Exiled to Chase Home

Leaving Home for Home

I’m a “post-freedom” exile in my 15th year away from home. I have had short retrieves every summer to come home, see family, and fall once more in love with my country and people. But the knock on the door inevitably beats, and my conjugal visit with South Africa is over again.

I am not the only one. I am a droplet in a flood of hope. Our flood started as a trickle when people started exploring outside South Africa. Prior to this, international travel was the parlance of the advantaged and rich. Now, it is a torrent of hope as young South Africans scramble to find something better, something more than home. What a sad state it is when home is no longer enough, when home is no longer the seat of nurturing when home is too busy trying to reimagine itself yet forgetting the youthful pillars that would hold and buoy it in this new future.

I write this sitting in a minibus barreling for the border between Thailand and Laos on a visa run to get a tourist visa. I do this to stay 60 days longer in the land of smiles.

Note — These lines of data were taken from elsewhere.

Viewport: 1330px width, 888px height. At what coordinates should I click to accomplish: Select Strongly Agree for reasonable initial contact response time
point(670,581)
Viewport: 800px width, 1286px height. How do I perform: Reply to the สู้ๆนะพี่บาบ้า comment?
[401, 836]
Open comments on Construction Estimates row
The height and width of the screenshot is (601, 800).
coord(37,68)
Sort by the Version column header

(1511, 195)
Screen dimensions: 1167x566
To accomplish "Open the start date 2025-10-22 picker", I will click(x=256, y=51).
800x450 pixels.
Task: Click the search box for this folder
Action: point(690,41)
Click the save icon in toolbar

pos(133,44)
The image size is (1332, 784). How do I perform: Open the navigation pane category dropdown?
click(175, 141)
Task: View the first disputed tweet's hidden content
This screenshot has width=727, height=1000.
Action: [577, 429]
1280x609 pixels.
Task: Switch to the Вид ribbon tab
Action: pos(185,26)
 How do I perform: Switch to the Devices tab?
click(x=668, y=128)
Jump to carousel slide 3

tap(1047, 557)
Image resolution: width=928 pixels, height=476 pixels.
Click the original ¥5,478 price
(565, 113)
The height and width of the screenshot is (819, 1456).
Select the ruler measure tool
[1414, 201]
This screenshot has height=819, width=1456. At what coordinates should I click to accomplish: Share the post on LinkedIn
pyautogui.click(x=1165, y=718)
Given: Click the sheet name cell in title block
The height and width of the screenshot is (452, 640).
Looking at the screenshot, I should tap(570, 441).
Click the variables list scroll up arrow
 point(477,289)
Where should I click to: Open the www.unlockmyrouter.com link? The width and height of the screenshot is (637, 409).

I do this to get more time to make my fortunes. I do this to find the greener pastures I feel home no longer holds. I am not the only one.

Dealing with reverse culture shock

I left South Africa at 22 and went to South Korea to teach. At the time, it was for experience and to make enough money to help my mother back home because God bless her, she broke her back trying to father three boys. The first two years were for experience, and once I had my fill, I ran home as soon as possible. But unlike the comfortable, well-worn shoe I thought I would be slipping into, home was like one of the holey weather-beaten Bata toughees I had gotten too used to in my matric year, comfortable, but you felt every stone and puddle you stepped into.

Not only was I dealing with minor reverse culture shock, but I found myself counting every penny and stretching my paycheck like a fitted sheet on too big a bed. I had a degree and some experience, but finding even an entry-level job in the field I wanted was impossible. My brothers were growing up, and as the eldest, I heard the struggle in every joint creak as my mother got up to go to work her two jobs. So I ran.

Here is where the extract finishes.